Miller established five parallel plots 55 feet wide and 1/8 mile long, selected so the fertilizer truck could made one pass on each plot with a different rate and mix. Soil samples from each plot were sent to the soil lab at Colorado State University for 2002 and 2003 to determine the ammonium nitrate and phosphate needed to produce 3.5 tons of hay per acre per year.
The plots were irrigated as needed from May 15 to Oct. 15 and hay was harvested from the five plots on July 13 and 14 for both years. After hay harvest, cows and calves grazed regrowth until Oct. 15 for both years. Hay samples from the five plots were sent to Fast Test Forage Lab in Eaton, Colo.
The project analyzed soil samples, forage production and forage quality. Soil test results were uniform in 2002, except for plot 4, which had a much higher level of residual N and P. Miller had no explanation for the difference. Indeed, in 2003 soil test readings were fairly uniform across all five plots. For three of the five plots, the application of phosphate needed to achieve the yield goal changed by 40 pounds per acre.

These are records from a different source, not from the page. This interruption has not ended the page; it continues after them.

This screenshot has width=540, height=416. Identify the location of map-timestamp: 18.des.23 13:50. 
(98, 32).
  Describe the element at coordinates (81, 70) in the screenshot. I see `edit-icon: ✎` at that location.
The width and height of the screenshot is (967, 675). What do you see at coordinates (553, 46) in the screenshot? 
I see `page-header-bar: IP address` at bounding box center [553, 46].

As for hay production, plot 1, which received no fertilizer, had the highest yield in 2002, 72 pounds above average production of 3,442. The yield average in 2003 increased to 3,917 pounds per plot, which Miller attributes to nitrogen-fixing electrical storms, which then applied the nitrate with the rain.

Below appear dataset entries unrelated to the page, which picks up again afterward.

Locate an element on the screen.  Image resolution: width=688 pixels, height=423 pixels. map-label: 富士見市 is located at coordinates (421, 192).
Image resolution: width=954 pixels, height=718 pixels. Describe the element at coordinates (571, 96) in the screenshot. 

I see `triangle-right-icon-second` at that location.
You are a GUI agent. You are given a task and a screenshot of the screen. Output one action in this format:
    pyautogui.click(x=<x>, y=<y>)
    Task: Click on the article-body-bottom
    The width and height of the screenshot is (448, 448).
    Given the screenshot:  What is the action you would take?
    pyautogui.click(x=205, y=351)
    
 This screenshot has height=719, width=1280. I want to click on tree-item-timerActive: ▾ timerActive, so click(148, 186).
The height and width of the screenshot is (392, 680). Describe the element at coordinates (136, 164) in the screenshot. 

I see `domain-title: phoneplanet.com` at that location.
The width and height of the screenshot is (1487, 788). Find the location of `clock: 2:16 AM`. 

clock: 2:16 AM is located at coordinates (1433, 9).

Hay test samples for 2002 showed protein at just under 10%, total digestible nutrients(TDN) at just over 50% and relative feed value (RFV) at just under 100. In 2003, protein levels increased in all plots to above 10%, except for plot 3 at 15.1%, which is excellent for grass hay. TDN was about the same as in 2002, while RFV was just over 100 for all plots except plot 2.
BENEFITS OR IMPACTS ON AGRICULTURE
Miller said his study established that he should not fertilize the hay fields that have similar soil types as his test field because the control plot, with no fertilizer, produced as well as the fertilized plots. He estimates that would save him about $12 in production costs for each ton of hay produced, or an average annual savings for his ranch of $7,200.
The downside, he said, is a possible reduction in protein level, although the control plot in 2003 did have a protein level of 13.9%
The environmental benefit of eliminating chemical fertilizer would be a reduction of 8 tons a year of nitrate and 4 tons of phosphorus for Miller’s ranch.
“This chemical fertilizer application elimination will make our ranch hay production much more sustainable because the only off-ranch inputs will be hay-harvesting machinery and fuel,” says Miller. “Elimination of chemical fertilizer will eliminate the potential for nitrate leaching and off-flow water carrying phosphorus into the groundwater and streams.
Miller said that neighboring producers are interested in his project and want copies of his project report.
Miller is contacting Hay and Forage and the Western Farmer-Stockman magazines.